Por Roberto García |
El acto de ayer fue por la unidad, no por la militancia: el gobierno quiere evitar gajos sueltos para el 2023. Pareció un fracaso el intento, aunque hasta una Cristina embroncada simulo aceptar la nueva alternativa. Al menos, el sábado recibió al ministro Guzmán y le autorizó la jugada que al día siguiente anuncio Alberto Fernández: vamos a arreglar con el FMI, si es posible junto a la oposición. O con un trozo de ella. Una promesa oportunista para apagar esa noche el impacto de la derrota electoral, el ofrecimiento de otro título paralelo a los medios de comunicación que reduzca la negrura de los resultados. Infantilismo en los 70, necedad hoy de la tercera edad.
Como se sabe, los Fernández viven más pendientes de esas lecturas cotidianas que de los hechos mismos, suponen que diarios, canales y redes arrean la voluntad del gentío, le restan amor a su fracción. De la reunión con Cristina, Guzmán se retiró feliz: ha renovado el contrato de permanencia en el gobierno, por lo menos hasta la finalización del trámite con el FMI. Premio al que demoró la negociación con los acreedores privados y, luego, con el organismo internacional sin importarle los costos.

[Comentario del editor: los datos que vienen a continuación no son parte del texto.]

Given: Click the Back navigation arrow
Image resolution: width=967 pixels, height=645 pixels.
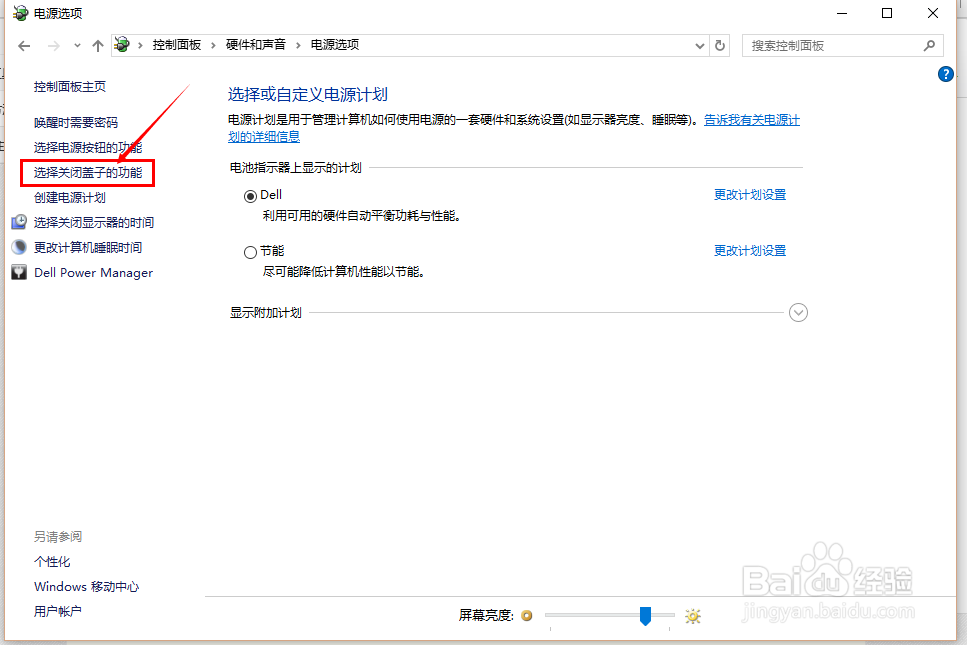Looking at the screenshot, I should [x=24, y=45].
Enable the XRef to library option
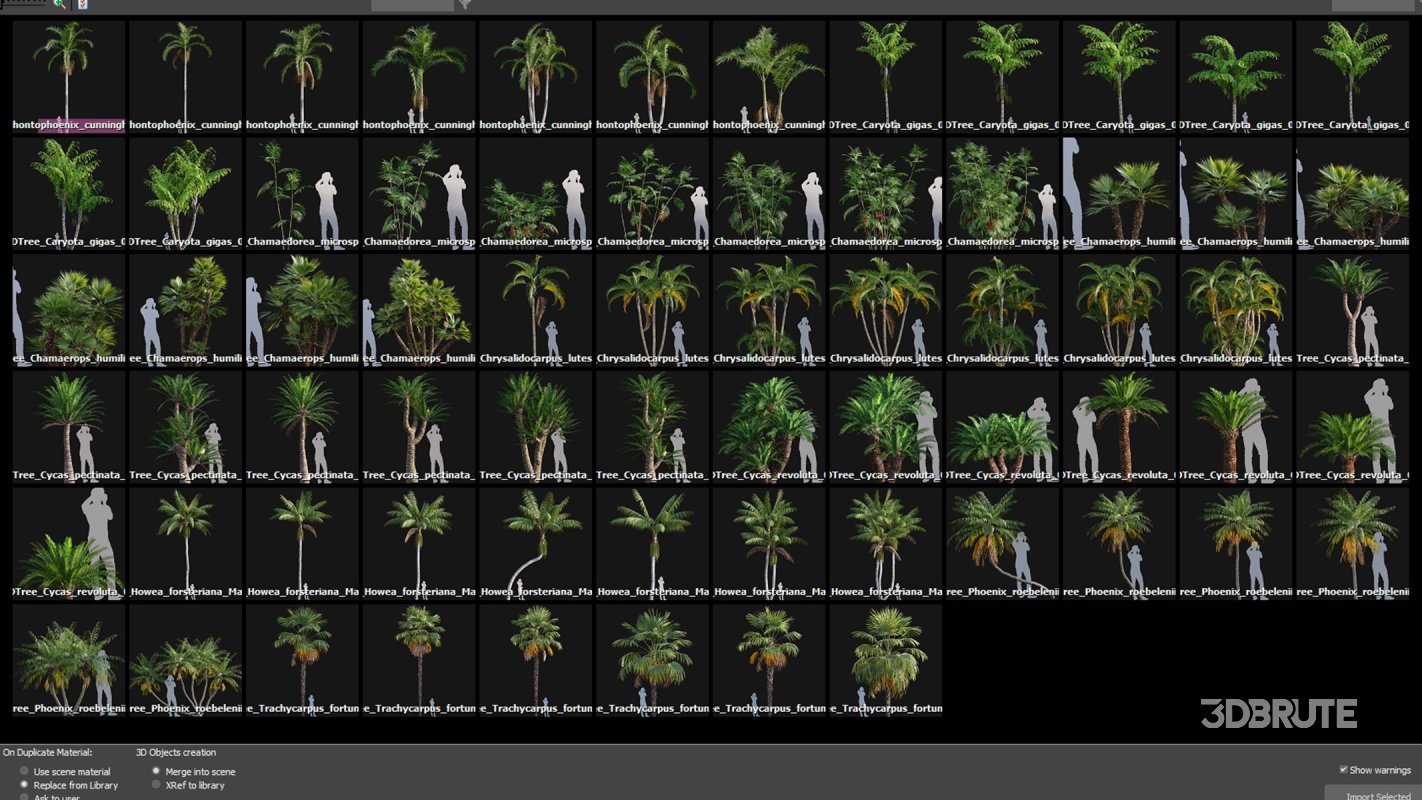 [x=156, y=785]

Al mismo tiempo, la Vice ya había instruido a su grupo duro (La Cámpora y a su hijo Máximo) la conveniencia de adherir formalmente a la concentración convocada por la CGT, inclusive en un segundo lugar, sin estridencias. Pero, claro, con la novedad pictórica de llegar tarde, para que su hijo y el conglomerado no escuchara decir al Presidente que había sido elegido por el pueblo y no por ella. Evitaron también tropezarse físicamente con el sindicalismo organizado, una previsión que hubiese recomendado cualquier experto en seguridad. Como si además a la viuda de Kirchner le diera asco tragarse un sapo. O varios, aunque ya no tenga ovarios. En política, no viene mal la ingesta de tanto en tanto de esos desagradables batracios que viven en el agua y en la tierra, sean gordos, adiposos, viejos, burócratas o corruptos, según la clasificación que siempre ha hecho la propia Cristina de los convocantes a la Plaza de Mayo. Pero así como un día se debió obligar a elegir a Alberto y no presentarse ella, ahora se postra para convivir con sus odiados compañeros.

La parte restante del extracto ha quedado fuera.